In 2007, 940 deaths and about 10 lakh positive cases of malaria, filariasis, kala-azar, Japanese encephalitis, dengue and chikungunya were reported. Up to December 2007, 64 dengue deaths and over 5,000 positive cases have been reported while suspected chikungunya cases were more than half a lakh. Elimination of that old enemy, polio, is still not in sight with 471 reported cases last year.

Besides, there is a wide disparity among different states and urban and rural areas in access to healthcare. Life expectancy in Madhya Pradesh, Assam, Orissa, UP and Bihar, for instance, is noticeably lower than that in states like Kerala, Punjab, Maharashtra, Himachal Pradesh and Tamil Nadu.

This applies to infrastructure and medical staff too.
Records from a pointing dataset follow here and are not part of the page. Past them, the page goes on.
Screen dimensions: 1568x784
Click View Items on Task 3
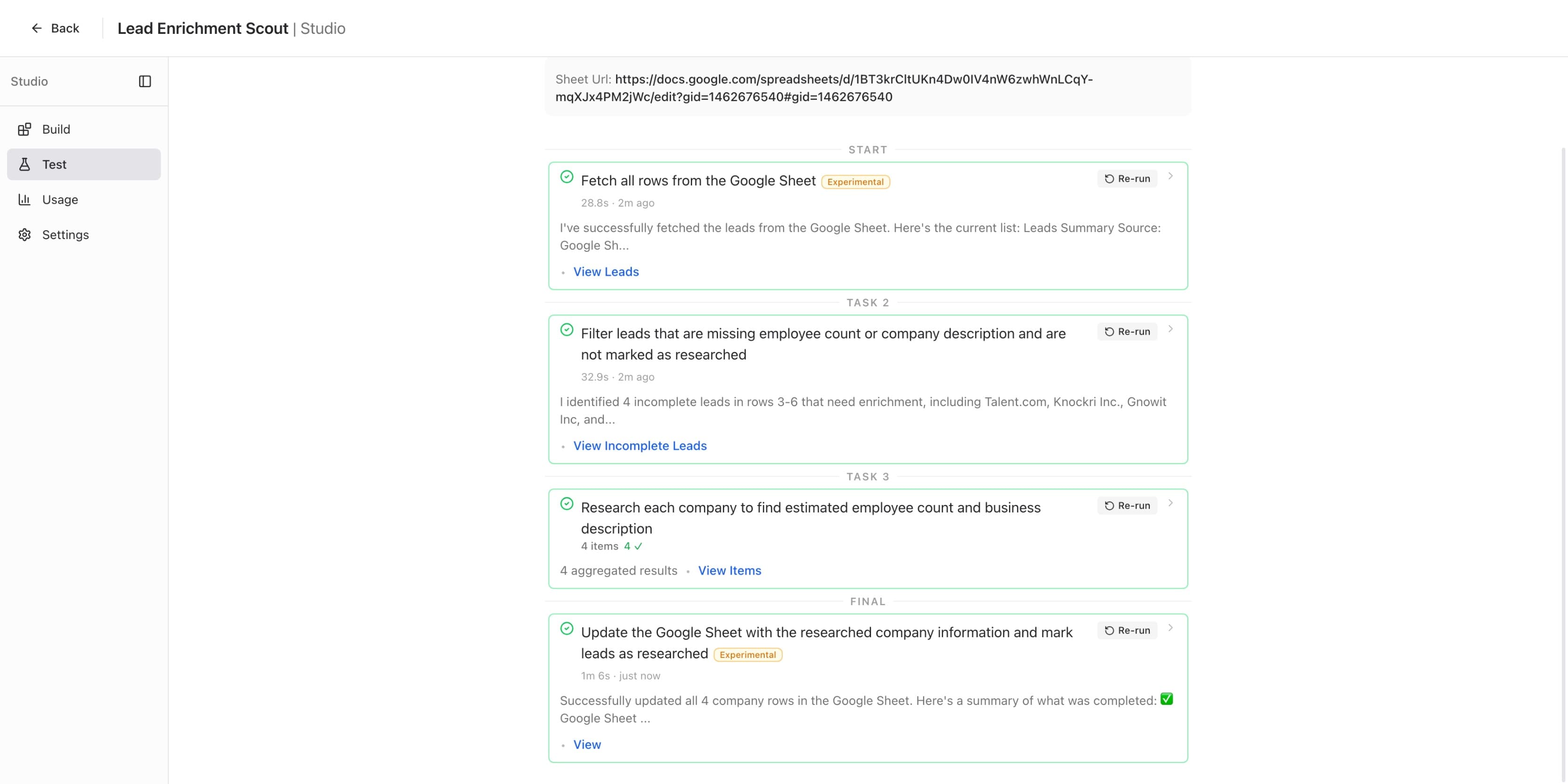[x=729, y=570]
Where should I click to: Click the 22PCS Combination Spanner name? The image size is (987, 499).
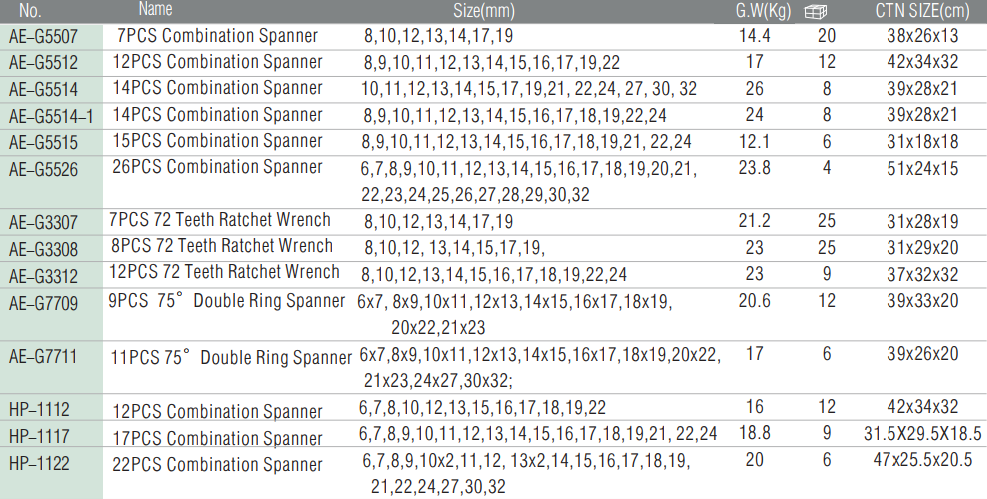click(218, 465)
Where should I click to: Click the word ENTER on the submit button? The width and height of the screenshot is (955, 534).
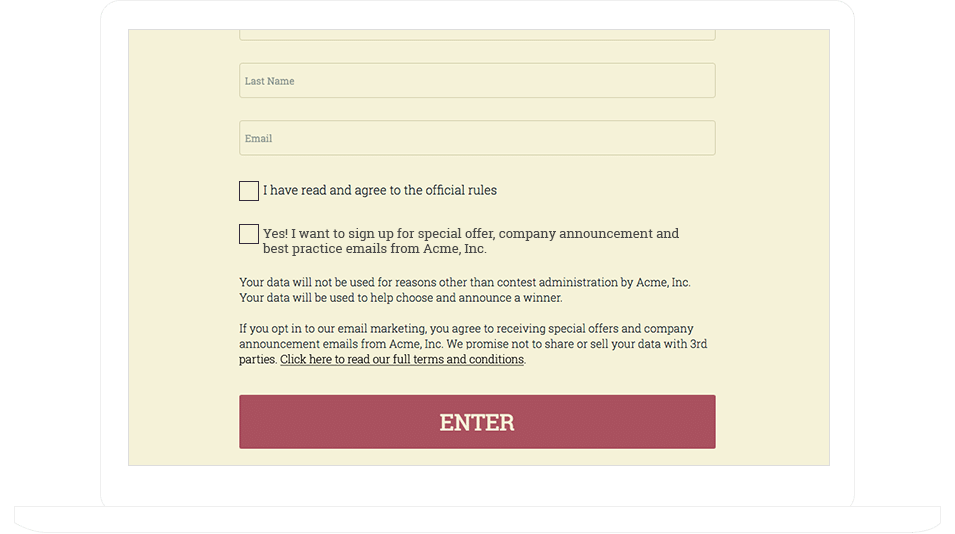[477, 422]
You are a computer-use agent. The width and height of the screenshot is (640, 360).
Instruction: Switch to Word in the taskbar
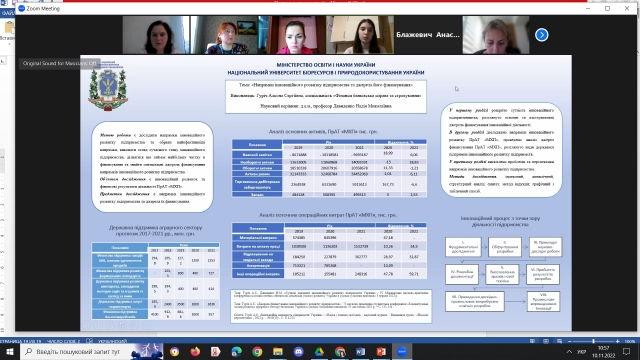(x=360, y=351)
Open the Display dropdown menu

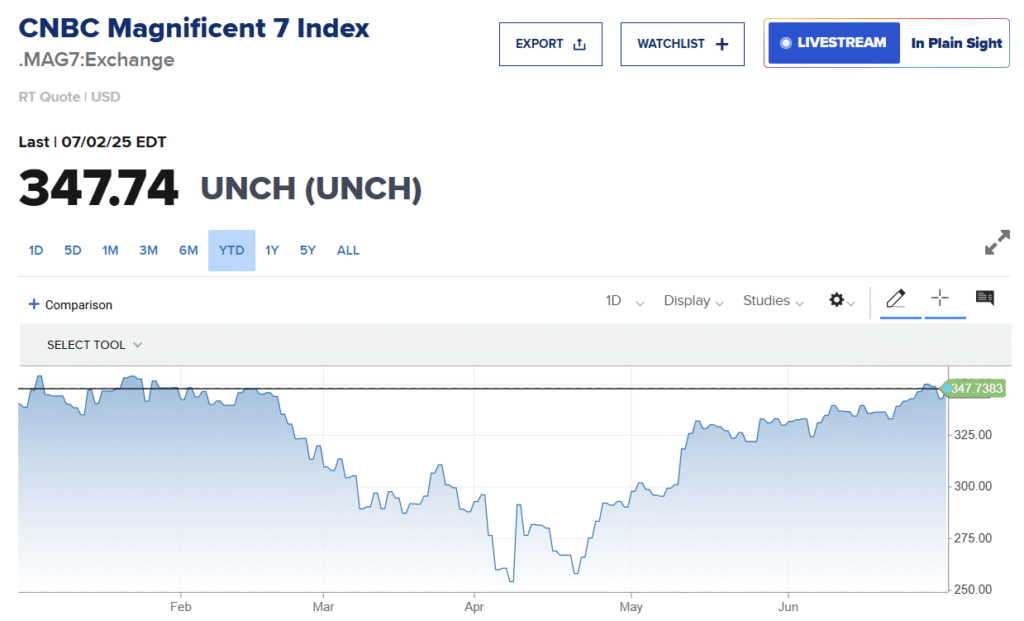tap(693, 301)
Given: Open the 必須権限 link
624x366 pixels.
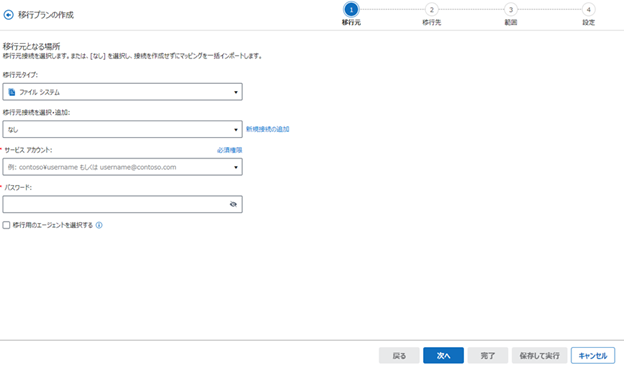Looking at the screenshot, I should tap(230, 150).
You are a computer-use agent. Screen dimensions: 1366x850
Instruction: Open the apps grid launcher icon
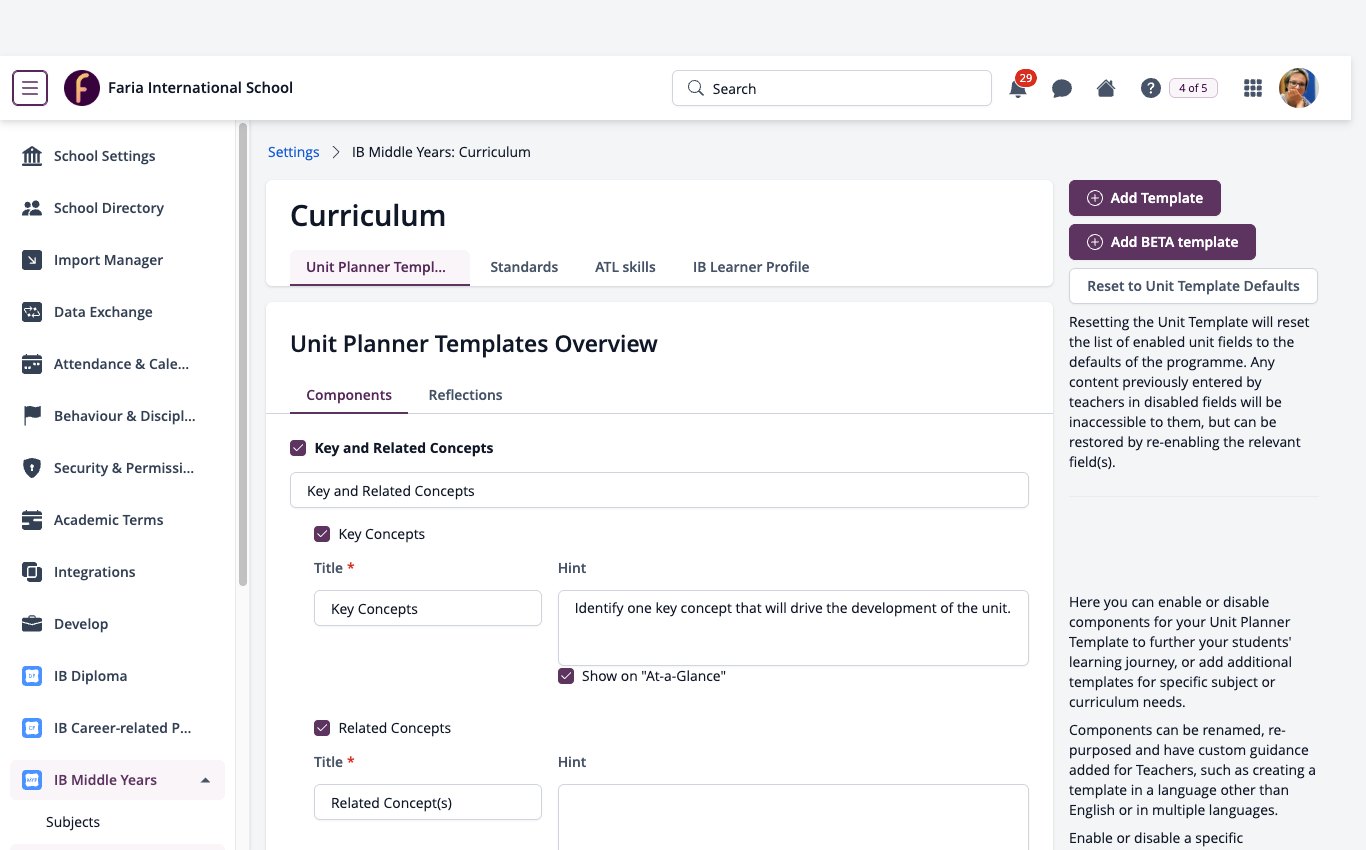[x=1252, y=88]

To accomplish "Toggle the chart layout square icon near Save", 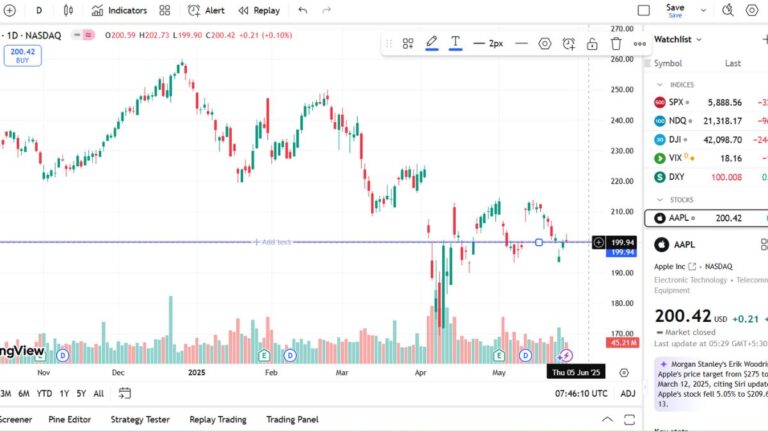I will tap(644, 10).
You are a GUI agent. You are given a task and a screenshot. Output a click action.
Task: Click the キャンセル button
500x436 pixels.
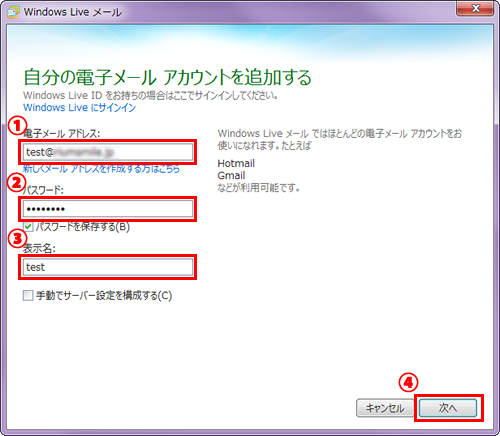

Infant mortality rate is the highest in Madhya Pradesh while it is the lowest in Kerala. Most of the public health centres had operation theatres in Andhra Pradesh, Rajasthan and Maharashtra while the opposite was the case in UP, West Bengal and Chhattisgarh.

The Survey has recommended that there should be strategic focus on eliminating vector-borne and epidemic diseases, providing public health education, improving the urban and rural drainage system, providing clean drinking water and sanitation and a well organised garbage collection and disposal system. Mainstreaming traditional medicine would ease some burden on public health facilities.

Above all, good governance is very important in healthcare delivery. The 11th Five-year Plan envisages an investment of Rs 11.02 lakh crore at the central and state levels on social sectors. But greater allocation would not amount to much unless leakages in the system are plugged. Finance minister P Chidambaram had said on various occasions that outlay is not a constraint so long as it ensures outcomes. The government now needs to walk the talk.